High Resolution Multiphoton Spectroscopy by a Tunable Free-Electron-Laser Light

Seeded free electron lasers theoretically have the intensity, tunability, and resolution required for multiphoton spectroscopy of atomic and molecular species. Using the seeded free electron laser FERMI and a novel detection scheme, we have revealed the two-photon excitation spectra of dipole-forbidden doubly excited states in helium. The spectral profiles of the lowest $(-1,0{)}^{+1}$ ${}^1{S}^e$ and $(0,1{)}^0$ ${}^1{D}^e$ resonances display energy shifts in the meV range that depend on the pulse intensity.
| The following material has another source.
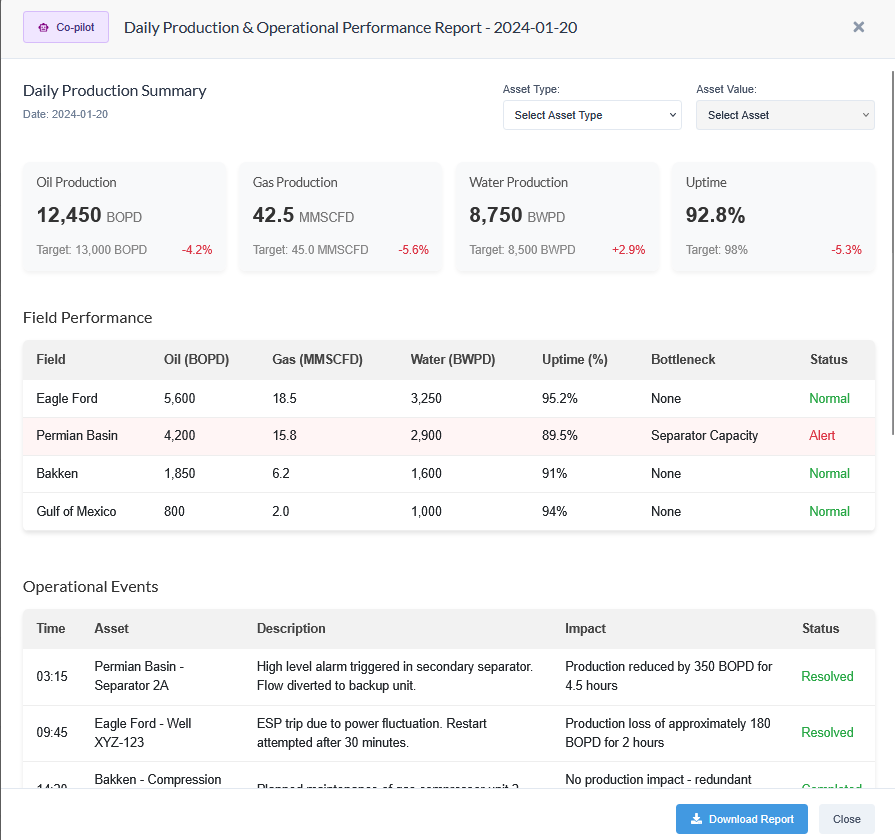
Task: Click the Gas Production summary card
Action: (340, 217)
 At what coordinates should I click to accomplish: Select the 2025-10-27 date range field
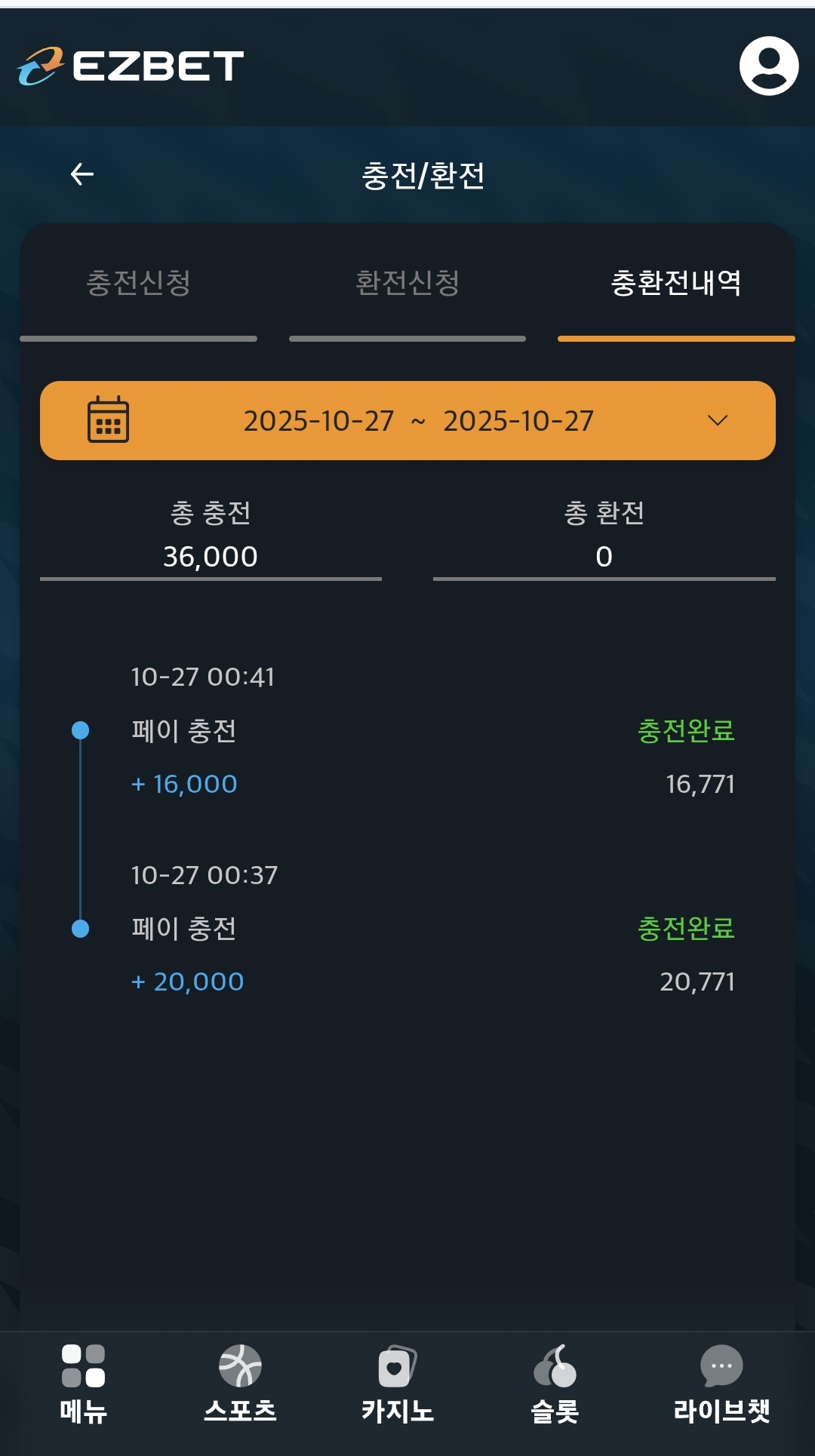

The results are explained by an effective two-level model based on calculated Rabi frequencies and decay rates.

Figure 1

(a) Transition diagram for the two-photon excitation to the resonance state and its decay: $g$, the ground state; $r$, the resonance state; $m$, the metastable states (see main text for description). (b) Experimental scheme.

Figure 2

The metastable atom yield measured in the wavelength region of the $3b$ ${{}^{1}D}^e$ resonance at different pulse energies $W$ (circles). The solid (red) lines show the least-squares (Lorentzian) fit. The individual spectra are shifted vertically for clarity.

Figure 3

(a) The measured MS yield (full circles) at saturation compared to the model result [gray (red) line]. Empty circles correspond to the data obtained by a more restrictive pulse filtering [46]. The histogram of FEL pulses after the filtering. Inset: The measured MS yield of the $2b$ ${{}^{1}S}^e$ state collected at $30\mu \mathrm{J}\le W\le 60\mu \mathrm{J}$ compared to the typical EUV pulse spectrum $S_{\lambda }$ [gray (cyan) line], to its autoconvolution $(S*S{)}_{2\lambda }$ [dashed red (gray) line], and to the two model curves: with (${\gamma }_L=16\mathrm{meV}$, black line) and without an extra line broadening (${\gamma }_L=0$, dotted black line). (b) Theoretical two-photon ionization cross section from Ref. [25], broadened by the experimental resolution (full line) and the calculated total fluorescence yield spectrum (dotted line).

Figure 4

(a) Integrated metastable yield versus pulse energy: experimental data (circles), simulated data (curves) [46], and pulse energy distribution (histogram). (b) Resonance energy shift versus pulse intensity: data for $3b$ ${{}^{1}D}^e$ (full black circles) and $2b$ ${{}^{1}S}^e$ resonance [empty gray (red) circles], linear fit to the experimental data (dashed lines), calculated energy shift $S_{rg}/2$ (thick solid curve), and the ponderomotive shift divided by 2 (thin solid lines).